Click-target data »
<<<<

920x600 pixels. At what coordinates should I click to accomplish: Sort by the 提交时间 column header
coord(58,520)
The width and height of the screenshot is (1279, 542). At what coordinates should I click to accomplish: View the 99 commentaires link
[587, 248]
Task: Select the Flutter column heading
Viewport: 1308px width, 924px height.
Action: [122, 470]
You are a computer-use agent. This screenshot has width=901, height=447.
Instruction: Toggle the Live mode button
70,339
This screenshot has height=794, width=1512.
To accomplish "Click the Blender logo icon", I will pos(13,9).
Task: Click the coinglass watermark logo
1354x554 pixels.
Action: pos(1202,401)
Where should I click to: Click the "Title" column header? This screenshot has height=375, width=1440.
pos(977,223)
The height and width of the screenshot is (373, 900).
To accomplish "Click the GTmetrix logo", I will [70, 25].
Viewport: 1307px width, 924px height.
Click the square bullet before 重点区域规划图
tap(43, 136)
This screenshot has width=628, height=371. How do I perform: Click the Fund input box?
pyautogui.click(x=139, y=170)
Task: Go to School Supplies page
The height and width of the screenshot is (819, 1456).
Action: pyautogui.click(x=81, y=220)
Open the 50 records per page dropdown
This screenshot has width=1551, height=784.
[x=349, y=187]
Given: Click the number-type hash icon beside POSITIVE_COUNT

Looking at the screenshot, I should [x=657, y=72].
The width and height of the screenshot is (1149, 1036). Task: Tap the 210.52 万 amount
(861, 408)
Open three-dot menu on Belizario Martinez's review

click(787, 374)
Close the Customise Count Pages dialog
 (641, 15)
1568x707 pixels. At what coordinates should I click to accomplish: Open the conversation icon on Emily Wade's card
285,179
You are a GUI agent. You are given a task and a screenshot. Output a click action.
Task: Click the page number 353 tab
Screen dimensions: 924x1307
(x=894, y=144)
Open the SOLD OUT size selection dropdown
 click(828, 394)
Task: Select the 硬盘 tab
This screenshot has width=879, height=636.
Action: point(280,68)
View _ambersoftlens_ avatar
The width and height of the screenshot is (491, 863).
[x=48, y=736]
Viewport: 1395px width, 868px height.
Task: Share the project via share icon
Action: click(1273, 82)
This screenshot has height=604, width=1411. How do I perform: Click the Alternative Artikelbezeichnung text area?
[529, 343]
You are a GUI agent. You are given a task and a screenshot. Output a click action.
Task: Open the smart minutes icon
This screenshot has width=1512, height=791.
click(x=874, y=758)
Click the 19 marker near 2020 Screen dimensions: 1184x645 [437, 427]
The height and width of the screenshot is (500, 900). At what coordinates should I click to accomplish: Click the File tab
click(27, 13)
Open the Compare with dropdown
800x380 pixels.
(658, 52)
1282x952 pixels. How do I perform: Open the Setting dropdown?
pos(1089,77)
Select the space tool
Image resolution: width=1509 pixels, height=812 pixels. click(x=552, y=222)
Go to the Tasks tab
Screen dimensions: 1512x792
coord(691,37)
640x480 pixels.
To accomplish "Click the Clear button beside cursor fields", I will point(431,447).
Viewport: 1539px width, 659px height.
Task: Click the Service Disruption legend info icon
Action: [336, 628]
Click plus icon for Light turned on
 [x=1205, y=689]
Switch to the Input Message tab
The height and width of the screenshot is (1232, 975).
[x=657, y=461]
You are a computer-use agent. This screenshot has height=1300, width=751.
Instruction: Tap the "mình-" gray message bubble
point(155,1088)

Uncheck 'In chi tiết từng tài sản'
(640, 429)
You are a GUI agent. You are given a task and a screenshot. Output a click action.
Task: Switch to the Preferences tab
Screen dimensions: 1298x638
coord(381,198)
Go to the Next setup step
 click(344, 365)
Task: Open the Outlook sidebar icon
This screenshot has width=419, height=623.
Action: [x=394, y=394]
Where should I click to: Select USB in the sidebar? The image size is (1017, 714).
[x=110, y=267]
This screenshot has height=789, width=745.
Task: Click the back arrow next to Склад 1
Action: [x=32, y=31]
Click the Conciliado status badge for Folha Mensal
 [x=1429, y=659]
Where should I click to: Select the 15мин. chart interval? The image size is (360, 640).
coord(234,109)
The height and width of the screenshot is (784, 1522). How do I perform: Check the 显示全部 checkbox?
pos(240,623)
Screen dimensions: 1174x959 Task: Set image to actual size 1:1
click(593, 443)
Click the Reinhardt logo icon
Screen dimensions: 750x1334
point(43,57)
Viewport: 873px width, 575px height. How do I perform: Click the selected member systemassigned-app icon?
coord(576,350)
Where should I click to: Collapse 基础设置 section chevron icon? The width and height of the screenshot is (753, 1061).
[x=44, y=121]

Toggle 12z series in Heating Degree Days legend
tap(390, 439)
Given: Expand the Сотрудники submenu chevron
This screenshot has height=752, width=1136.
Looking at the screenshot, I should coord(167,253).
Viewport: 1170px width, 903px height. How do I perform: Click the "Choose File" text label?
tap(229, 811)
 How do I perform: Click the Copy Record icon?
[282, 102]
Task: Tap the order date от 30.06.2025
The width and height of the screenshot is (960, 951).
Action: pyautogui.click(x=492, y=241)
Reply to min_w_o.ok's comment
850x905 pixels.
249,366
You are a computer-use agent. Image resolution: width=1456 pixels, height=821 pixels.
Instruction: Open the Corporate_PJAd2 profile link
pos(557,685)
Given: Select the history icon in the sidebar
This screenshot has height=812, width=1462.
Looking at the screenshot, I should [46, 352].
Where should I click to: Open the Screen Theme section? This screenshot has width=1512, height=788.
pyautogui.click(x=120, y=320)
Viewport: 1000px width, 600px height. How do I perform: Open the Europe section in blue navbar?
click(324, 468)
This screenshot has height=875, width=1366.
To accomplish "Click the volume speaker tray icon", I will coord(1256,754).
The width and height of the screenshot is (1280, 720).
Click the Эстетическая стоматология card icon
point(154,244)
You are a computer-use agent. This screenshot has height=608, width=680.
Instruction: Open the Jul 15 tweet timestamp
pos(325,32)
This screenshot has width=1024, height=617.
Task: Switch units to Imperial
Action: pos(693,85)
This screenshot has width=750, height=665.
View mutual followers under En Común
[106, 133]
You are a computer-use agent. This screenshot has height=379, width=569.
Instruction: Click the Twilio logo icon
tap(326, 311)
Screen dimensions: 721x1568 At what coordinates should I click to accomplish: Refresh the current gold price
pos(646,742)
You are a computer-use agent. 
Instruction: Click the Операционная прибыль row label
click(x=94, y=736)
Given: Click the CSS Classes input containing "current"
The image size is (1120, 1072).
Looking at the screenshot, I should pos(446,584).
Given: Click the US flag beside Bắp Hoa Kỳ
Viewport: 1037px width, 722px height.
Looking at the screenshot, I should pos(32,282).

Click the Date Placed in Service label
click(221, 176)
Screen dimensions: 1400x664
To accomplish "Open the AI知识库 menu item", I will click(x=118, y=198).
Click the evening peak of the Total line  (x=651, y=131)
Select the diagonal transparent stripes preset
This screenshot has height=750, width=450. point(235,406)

>>>>

What is expected » Give every line of the records above as a JSON list of strings, one string per line, and leave out the blank lines.

Completed exercise »
[
  "920x600 pixels. At what coordinates should I click to accomplish: Sort by the 提交时间 column header",
  "coord(58,520)",
  "The width and height of the screenshot is (1279, 542). At what coordinates should I click to accomplish: View the 99 commentaires link",
  "[587, 248]",
  "Task: Select the Flutter column heading",
  "Viewport: 1308px width, 924px height.",
  "Action: [122, 470]",
  "You are a computer-use agent. This screenshot has width=901, height=447.",
  "Instruction: Toggle the Live mode button",
  "70,339",
  "This screenshot has height=794, width=1512.",
  "To accomplish \"Click the Blender logo icon\", I will pos(13,9).",
  "Task: Click the coinglass watermark logo",
  "1354x554 pixels.",
  "Action: pos(1202,401)",
  "Where should I click to: Click the \"Title\" column header? This screenshot has height=375, width=1440.",
  "pos(977,223)",
  "The height and width of the screenshot is (373, 900).",
  "To accomplish \"Click the GTmetrix logo\", I will [70, 25].",
  "Viewport: 1307px width, 924px height.",
  "Click the square bullet before 重点区域规划图",
  "tap(43, 136)",
  "This screenshot has width=628, height=371. How do I perform: Click the Fund input box?",
  "pyautogui.click(x=139, y=170)",
  "Task: Go to School Supplies page",
  "The height and width of the screenshot is (819, 1456).",
  "Action: pyautogui.click(x=81, y=220)",
  "Open the 50 records per page dropdown",
  "This screenshot has width=1551, height=784.",
  "[x=349, y=187]",
  "Given: Click the number-type hash icon beside POSITIVE_COUNT",
  "Looking at the screenshot, I should [x=657, y=72].",
  "The width and height of the screenshot is (1149, 1036). Task: Tap the 210.52 万 amount",
  "(861, 408)",
  "Open three-dot menu on Belizario Martinez's review",
  "click(787, 374)",
  "Close the Customise Count Pages dialog",
  " (641, 15)",
  "1568x707 pixels. At what coordinates should I click to accomplish: Open the conversation icon on Emily Wade's card",
  "285,179",
  "You are a GUI agent. You are given a task and a screenshot. Output a click action.",
  "Task: Click the page number 353 tab",
  "Screen dimensions: 924x1307",
  "(x=894, y=144)",
  "Open the SOLD OUT size selection dropdown",
  " click(828, 394)",
  "Task: Select the 硬盘 tab",
  "This screenshot has width=879, height=636.",
  "Action: point(280,68)",
  "View _ambersoftlens_ avatar",
  "The width and height of the screenshot is (491, 863).",
  "[x=48, y=736]",
  "Viewport: 1395px width, 868px height.",
  "Task: Share the project via share icon",
  "Action: click(1273, 82)",
  "This screenshot has height=604, width=1411. How do I perform: Click the Alternative Artikelbezeichnung text area?",
  "[529, 343]",
  "You are a GUI agent. You are given a task and a screenshot. Output a click action.",
  "Task: Open the smart minutes icon",
  "This screenshot has width=1512, height=791.",
  "click(x=874, y=758)",
  "Click the 19 marker near 2020 Screen dimensions: 1184x645 [437, 427]",
  "The height and width of the screenshot is (500, 900). At what coordinates should I click to accomplish: Click the File tab",
  "click(27, 13)",
  "Open the Compare with dropdown",
  "800x380 pixels.",
  "(658, 52)",
  "1282x952 pixels. How do I perform: Open the Setting dropdown?",
  "pos(1089,77)",
  "Select the space tool",
  "Image resolution: width=1509 pixels, height=812 pixels. click(x=552, y=222)",
  "Go to the Tasks tab",
  "Screen dimensions: 1512x792",
  "coord(691,37)",
  "640x480 pixels.",
  "To accomplish \"Click the Clear button beside cursor fields\", I will point(431,447).",
  "Viewport: 1539px width, 659px height.",
  "Task: Click the Service Disruption legend info icon",
  "Action: [336, 628]",
  "Click plus icon for Light turned on",
  " [x=1205, y=689]",
  "Switch to the Input Message tab",
  "The height and width of the screenshot is (1232, 975).",
  "[x=657, y=461]",
  "You are a computer-use agent. This screenshot has height=1300, width=751.",
  "Instruction: Tap the \"mình-\" gray message bubble",
  "point(155,1088)",
  "Uncheck 'In chi tiết từng tài sản'",
  "(640, 429)",
  "You are a GUI agent. You are given a task and a screenshot. Output a click action.",
  "Task: Switch to the Preferences tab",
  "Screen dimensions: 1298x638",
  "coord(381,198)",
  "Go to the Next setup step",
  " click(344, 365)",
  "Task: Open the Outlook sidebar icon",
  "This screenshot has width=419, height=623.",
  "Action: [x=394, y=394]",
  "Where should I click to: Select USB in the sidebar? The image size is (1017, 714).",
  "[x=110, y=267]",
  "This screenshot has height=789, width=745.",
  "Task: Click the back arrow next to Склад 1",
  "Action: [x=32, y=31]",
  "Click the Conciliado status badge for Folha Mensal",
  " [x=1429, y=659]",
  "Where should I click to: Select the 15мин. chart interval? The image size is (360, 640).",
  "coord(234,109)",
  "The height and width of the screenshot is (784, 1522). How do I perform: Check the 显示全部 checkbox?",
  "pos(240,623)",
  "Screen dimensions: 1174x959 Task: Set image to actual size 1:1",
  "click(593, 443)",
  "Click the Reinhardt logo icon",
  "Screen dimensions: 750x1334",
  "point(43,57)",
  "Viewport: 873px width, 575px height. How do I perform: Click the selected member systemassigned-app icon?",
  "coord(576,350)",
  "Where should I click to: Collapse 基础设置 section chevron icon? The width and height of the screenshot is (753, 1061).",
  "[x=44, y=121]",
  "Toggle 12z series in Heating Degree Days legend",
  "tap(390, 439)",
  "Given: Expand the Сотрудники submenu chevron",
  "This screenshot has height=752, width=1136.",
  "Looking at the screenshot, I should coord(167,253).",
  "Viewport: 1170px width, 903px height. How do I perform: Click the \"Choose File\" text label?",
  "tap(229, 811)",
  " How do I perform: Click the Copy Record icon?",
  "[282, 102]",
  "Task: Tap the order date от 30.06.2025",
  "The width and height of the screenshot is (960, 951).",
  "Action: pyautogui.click(x=492, y=241)",
  "Reply to min_w_o.ok's comment",
  "850x905 pixels.",
  "249,366",
  "You are a computer-use agent. Image resolution: width=1456 pixels, height=821 pixels.",
  "Instruction: Open the Corporate_PJAd2 profile link",
  "pos(557,685)",
  "Given: Select the history icon in the sidebar",
  "This screenshot has height=812, width=1462.",
  "Looking at the screenshot, I should [46, 352].",
  "Where should I click to: Open the Screen Theme section? This screenshot has width=1512, height=788.",
  "pyautogui.click(x=120, y=320)",
  "Viewport: 1000px width, 600px height. How do I perform: Open the Europe section in blue navbar?",
  "click(324, 468)",
  "This screenshot has height=875, width=1366.",
  "To accomplish \"Click the volume speaker tray icon\", I will coord(1256,754).",
  "The width and height of the screenshot is (1280, 720).",
  "Click the Эстетическая стоматология card icon",
  "point(154,244)",
  "You are a computer-use agent. This screenshot has height=608, width=680.",
  "Instruction: Open the Jul 15 tweet timestamp",
  "pos(325,32)",
  "This screenshot has width=1024, height=617.",
  "Task: Switch units to Imperial",
  "Action: pos(693,85)",
  "This screenshot has width=750, height=665.",
  "View mutual followers under En Común",
  "[106, 133]",
  "You are a computer-use agent. This screenshot has height=379, width=569.",
  "Instruction: Click the Twilio logo icon",
  "tap(326, 311)",
  "Screen dimensions: 721x1568 At what coordinates should I click to accomplish: Refresh the current gold price",
  "pos(646,742)",
  "You are a computer-use agent. ",
  "Instruction: Click the Операционная прибыль row label",
  "click(x=94, y=736)",
  "Given: Click the CSS Classes input containing \"current\"",
  "The image size is (1120, 1072).",
  "Looking at the screenshot, I should pos(446,584).",
  "Given: Click the US flag beside Bắp Hoa Kỳ",
  "Viewport: 1037px width, 722px height.",
  "Looking at the screenshot, I should pos(32,282).",
  "Click the Date Placed in Service label",
  "click(221, 176)",
  "Screen dimensions: 1400x664",
  "To accomplish \"Open the AI知识库 menu item\", I will click(x=118, y=198).",
  "Click the evening peak of the Total line  (x=651, y=131)",
  "Select the diagonal transparent stripes preset",
  "This screenshot has height=750, width=450. point(235,406)"
]